Tencent‑backed Chinese startup StepFun this week unveiled the StepX Neo, an "agentic" smartphone running its own Step AOS operating system and Amoo AI agent. At a July 13, 2026 launch event in Shanghai, the company said the device can orchestrate multi‑step tasks across partner apps via natural‑language commands instead of traditional app‑by‑app interactions.
This article aggregates reporting from 4 news sources. The TL;DR is AI-generated from original reporting. Race to AGI's analysis provides editorial context on implications for AGI development.
StepFun is trying to do for phones what frontier labs are doing in the cloud: move from chatbots as accessories to agents as the main interface. By shipping an OS (Step AOS), an on‑device model (Step Edge) and a persistent assistant (Amoo) in one vertically integrated stack, it’s testing whether consumers actually want an AI that can take initiative across multiple apps rather than just answer questions.

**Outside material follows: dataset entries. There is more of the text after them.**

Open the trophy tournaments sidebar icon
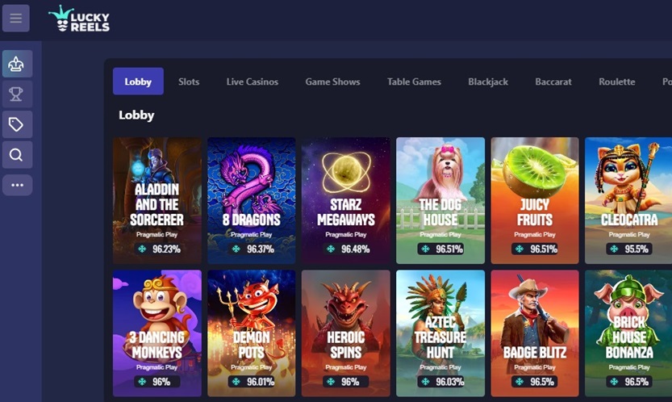672x402 pixels. point(17,94)
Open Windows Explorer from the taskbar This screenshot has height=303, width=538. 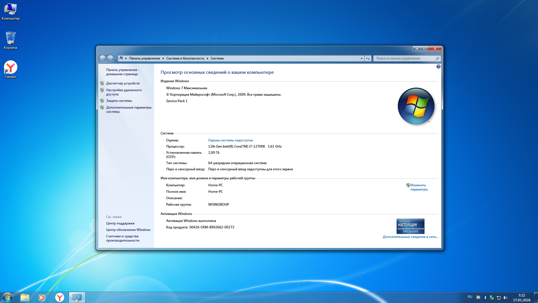[x=25, y=297]
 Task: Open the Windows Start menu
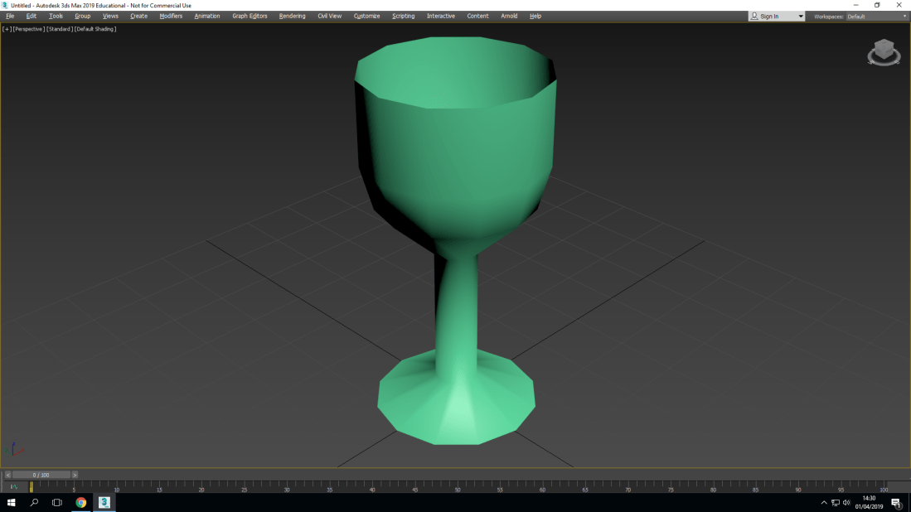click(11, 502)
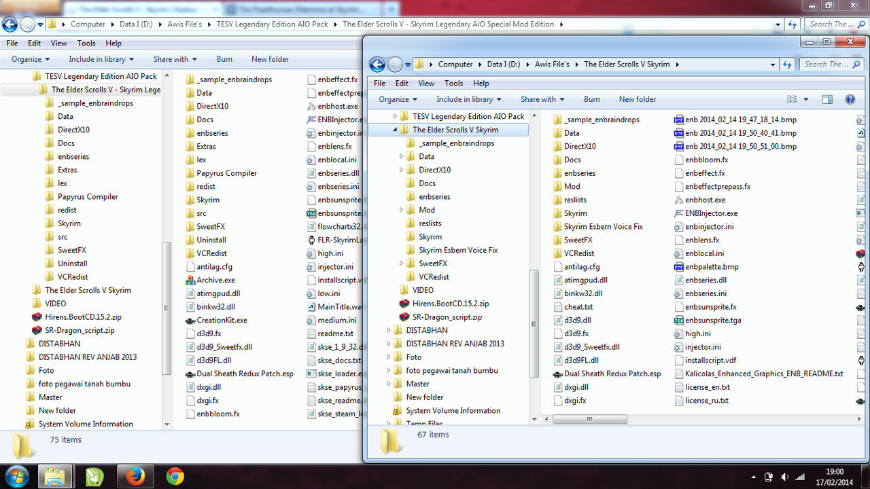Viewport: 870px width, 489px height.
Task: Collapse The Elder Scrolls V Skyrim tree node
Action: (x=394, y=130)
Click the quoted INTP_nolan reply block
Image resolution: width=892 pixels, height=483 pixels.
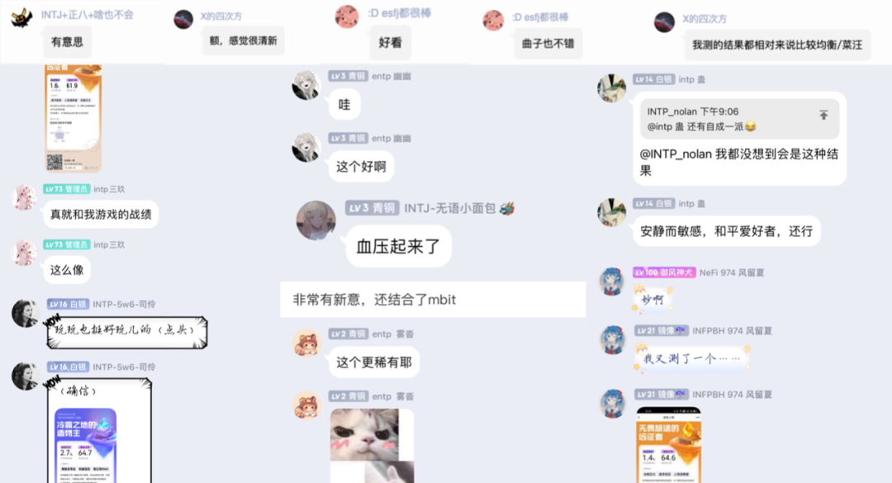tap(739, 119)

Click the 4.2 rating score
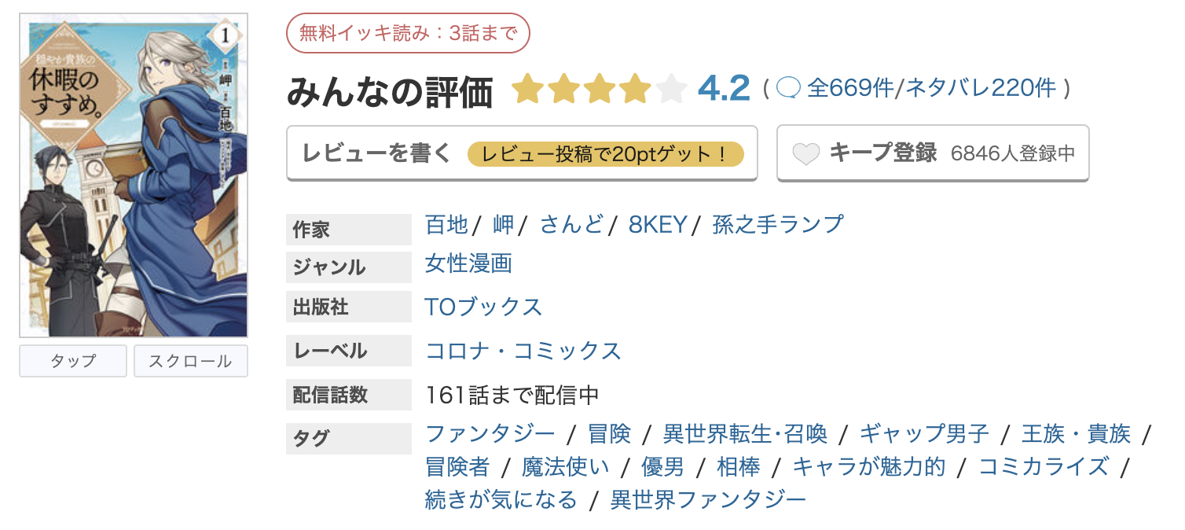725,89
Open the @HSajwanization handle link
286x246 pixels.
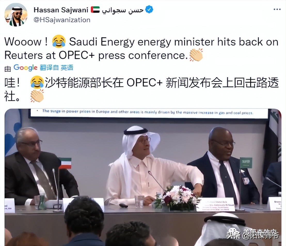[62, 20]
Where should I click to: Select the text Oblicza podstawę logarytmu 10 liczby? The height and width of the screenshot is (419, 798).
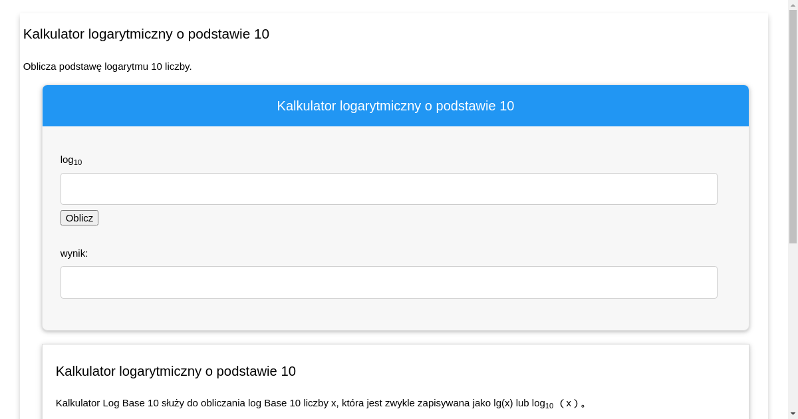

If this works, it could pull the race to AGI out of the browser and into the pocket. Agentic behavior at scale will surface real‑world constraints—latency, permissioning, reliability—that you don’t see in web demos. Chinese ecosystems like Meituan, Alipay and Ctrip are already wired into the phone, giving StepFun a dense landscape of services to orchestrate. That creates a natural lab for large‑scale agent deployment and data collection, which in turn can feed back into training more capable models.
For US and European players, StepX Neo is a reminder that the next platform battle may not be just about whose model is smartest, but whose OS and hardware are designed for agents from the ground up. Apple and Google still own distribution, but a credible third path out of China could pressure them to expose deeper agent APIs or risk being out‑innovated on use cases, even if their models remain stronger on benchmarks.